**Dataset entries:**
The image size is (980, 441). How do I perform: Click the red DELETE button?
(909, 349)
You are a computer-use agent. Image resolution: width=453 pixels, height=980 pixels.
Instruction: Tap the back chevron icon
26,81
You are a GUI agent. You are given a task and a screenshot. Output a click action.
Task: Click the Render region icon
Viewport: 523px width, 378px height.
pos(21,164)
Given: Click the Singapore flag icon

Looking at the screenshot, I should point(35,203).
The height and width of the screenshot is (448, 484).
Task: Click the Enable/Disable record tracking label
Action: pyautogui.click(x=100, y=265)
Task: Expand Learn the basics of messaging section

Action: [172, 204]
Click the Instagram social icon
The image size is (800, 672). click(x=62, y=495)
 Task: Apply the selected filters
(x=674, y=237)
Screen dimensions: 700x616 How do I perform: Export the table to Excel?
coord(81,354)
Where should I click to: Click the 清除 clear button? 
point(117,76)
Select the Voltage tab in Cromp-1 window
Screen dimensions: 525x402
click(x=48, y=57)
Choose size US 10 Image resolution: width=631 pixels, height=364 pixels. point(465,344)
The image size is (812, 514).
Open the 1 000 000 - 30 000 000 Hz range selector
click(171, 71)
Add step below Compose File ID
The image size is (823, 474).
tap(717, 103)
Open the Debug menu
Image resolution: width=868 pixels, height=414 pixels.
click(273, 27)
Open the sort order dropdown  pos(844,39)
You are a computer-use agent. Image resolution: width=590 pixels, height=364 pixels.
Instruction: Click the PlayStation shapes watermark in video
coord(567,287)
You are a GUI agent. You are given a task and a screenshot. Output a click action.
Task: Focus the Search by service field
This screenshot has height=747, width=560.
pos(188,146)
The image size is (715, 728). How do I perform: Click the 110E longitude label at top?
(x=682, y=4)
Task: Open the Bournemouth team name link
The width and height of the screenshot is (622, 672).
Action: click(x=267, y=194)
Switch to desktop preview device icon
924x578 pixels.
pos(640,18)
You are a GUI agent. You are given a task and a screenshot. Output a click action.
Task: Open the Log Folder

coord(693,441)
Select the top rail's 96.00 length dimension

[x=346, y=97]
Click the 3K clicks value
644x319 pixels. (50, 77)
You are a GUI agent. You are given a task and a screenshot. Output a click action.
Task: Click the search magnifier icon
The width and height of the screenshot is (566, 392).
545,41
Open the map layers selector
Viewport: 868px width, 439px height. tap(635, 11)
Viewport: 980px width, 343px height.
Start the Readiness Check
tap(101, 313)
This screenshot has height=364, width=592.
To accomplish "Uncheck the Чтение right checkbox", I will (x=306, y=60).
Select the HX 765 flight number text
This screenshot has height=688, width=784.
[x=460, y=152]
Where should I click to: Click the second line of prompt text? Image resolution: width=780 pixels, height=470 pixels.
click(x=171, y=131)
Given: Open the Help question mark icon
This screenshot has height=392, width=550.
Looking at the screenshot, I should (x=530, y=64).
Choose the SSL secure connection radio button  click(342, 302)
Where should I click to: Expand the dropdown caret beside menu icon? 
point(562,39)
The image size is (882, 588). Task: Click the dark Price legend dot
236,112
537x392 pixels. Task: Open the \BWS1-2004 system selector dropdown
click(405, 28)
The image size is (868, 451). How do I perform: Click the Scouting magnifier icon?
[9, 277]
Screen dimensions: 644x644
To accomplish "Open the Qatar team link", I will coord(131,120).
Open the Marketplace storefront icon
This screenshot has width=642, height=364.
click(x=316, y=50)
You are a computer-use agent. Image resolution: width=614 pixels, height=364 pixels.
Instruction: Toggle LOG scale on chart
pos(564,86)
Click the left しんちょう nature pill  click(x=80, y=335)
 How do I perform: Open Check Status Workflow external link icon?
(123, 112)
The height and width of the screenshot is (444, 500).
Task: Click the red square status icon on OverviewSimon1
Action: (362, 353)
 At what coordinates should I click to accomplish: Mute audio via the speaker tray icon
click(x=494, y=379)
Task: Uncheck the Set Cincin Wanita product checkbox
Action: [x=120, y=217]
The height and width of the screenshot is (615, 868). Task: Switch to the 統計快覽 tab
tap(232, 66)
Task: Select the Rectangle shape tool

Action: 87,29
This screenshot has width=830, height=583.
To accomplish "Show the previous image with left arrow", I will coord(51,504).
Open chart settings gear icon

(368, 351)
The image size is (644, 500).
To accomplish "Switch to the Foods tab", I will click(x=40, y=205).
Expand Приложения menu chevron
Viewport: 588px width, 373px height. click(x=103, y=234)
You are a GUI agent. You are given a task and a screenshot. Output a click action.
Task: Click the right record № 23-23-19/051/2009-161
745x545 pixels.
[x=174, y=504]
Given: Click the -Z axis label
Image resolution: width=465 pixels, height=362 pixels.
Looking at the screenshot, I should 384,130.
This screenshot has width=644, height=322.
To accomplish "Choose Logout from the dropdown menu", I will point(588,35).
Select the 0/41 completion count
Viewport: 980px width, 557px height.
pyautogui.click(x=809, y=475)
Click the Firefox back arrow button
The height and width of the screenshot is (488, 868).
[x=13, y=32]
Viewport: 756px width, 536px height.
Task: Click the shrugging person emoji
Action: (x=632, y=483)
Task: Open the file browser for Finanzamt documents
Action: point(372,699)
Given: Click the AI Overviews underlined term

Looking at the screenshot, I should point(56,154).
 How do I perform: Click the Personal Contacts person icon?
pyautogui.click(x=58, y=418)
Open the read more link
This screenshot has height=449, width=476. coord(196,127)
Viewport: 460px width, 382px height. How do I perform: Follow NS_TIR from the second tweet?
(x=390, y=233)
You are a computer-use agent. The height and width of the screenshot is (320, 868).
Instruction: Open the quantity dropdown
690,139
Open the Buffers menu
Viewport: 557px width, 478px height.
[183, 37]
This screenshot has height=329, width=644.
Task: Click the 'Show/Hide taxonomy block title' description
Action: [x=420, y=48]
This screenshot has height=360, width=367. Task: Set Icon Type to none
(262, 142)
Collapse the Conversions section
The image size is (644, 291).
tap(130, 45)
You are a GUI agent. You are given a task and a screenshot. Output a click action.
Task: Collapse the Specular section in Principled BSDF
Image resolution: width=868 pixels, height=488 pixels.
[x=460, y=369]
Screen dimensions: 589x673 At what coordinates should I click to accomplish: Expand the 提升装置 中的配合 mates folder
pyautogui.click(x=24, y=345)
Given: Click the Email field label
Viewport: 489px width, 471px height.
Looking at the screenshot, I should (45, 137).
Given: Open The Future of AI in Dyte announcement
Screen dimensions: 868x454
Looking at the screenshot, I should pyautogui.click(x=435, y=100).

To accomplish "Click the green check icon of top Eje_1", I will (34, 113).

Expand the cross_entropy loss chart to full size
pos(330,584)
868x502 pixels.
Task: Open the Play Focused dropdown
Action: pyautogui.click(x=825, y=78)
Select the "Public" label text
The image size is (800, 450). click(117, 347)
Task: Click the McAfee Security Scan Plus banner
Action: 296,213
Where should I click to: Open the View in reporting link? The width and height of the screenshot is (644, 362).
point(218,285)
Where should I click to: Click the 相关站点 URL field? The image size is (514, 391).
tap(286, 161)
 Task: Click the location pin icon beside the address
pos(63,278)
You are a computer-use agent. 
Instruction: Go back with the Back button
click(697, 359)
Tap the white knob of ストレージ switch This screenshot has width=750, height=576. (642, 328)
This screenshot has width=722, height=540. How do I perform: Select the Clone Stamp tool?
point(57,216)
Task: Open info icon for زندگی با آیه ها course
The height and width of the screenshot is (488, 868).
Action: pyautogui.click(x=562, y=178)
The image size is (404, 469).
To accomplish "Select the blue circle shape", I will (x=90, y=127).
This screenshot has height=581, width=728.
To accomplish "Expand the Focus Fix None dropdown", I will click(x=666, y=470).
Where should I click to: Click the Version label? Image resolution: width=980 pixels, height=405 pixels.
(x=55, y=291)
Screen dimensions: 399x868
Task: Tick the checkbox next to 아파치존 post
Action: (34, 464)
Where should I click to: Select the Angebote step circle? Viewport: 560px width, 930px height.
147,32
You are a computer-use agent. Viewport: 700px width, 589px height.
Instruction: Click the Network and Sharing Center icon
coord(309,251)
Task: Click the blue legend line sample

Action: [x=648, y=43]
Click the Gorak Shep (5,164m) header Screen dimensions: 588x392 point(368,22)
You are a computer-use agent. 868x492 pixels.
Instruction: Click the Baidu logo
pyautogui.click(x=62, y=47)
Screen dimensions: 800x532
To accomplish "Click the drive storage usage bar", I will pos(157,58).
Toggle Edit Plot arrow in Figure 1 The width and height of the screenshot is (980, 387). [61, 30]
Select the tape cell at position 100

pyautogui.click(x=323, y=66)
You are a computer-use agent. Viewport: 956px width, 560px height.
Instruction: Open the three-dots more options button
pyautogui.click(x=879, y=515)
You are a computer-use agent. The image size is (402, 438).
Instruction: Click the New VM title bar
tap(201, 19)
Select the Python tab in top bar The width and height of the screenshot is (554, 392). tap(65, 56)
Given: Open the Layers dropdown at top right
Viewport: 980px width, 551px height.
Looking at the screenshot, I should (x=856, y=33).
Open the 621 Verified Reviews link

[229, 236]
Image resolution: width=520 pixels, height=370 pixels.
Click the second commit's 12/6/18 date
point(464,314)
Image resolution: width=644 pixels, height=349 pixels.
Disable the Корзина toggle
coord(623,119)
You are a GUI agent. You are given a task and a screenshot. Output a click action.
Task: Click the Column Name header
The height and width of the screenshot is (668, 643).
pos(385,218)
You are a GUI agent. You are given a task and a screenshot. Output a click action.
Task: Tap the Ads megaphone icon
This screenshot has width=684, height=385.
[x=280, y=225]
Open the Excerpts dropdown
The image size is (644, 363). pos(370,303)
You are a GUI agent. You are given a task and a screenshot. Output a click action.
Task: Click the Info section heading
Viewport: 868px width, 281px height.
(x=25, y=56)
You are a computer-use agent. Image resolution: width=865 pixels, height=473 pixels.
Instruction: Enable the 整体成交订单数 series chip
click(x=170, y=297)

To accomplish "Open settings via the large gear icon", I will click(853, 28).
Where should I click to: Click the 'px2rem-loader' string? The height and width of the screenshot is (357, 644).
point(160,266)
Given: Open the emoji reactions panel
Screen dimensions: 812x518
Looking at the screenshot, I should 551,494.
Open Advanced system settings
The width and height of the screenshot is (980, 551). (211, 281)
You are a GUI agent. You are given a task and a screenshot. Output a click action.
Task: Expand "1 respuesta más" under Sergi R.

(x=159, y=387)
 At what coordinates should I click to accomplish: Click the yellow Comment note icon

**WHAT IS EXPECTED:**
Retrieve each line from the records above where the word "left" occurs.

**OUTPUT OF THE TASK:**
Click the left しんちょう nature pill  click(x=80, y=335)
To accomplish "Show the previous image with left arrow", I will coord(51,504).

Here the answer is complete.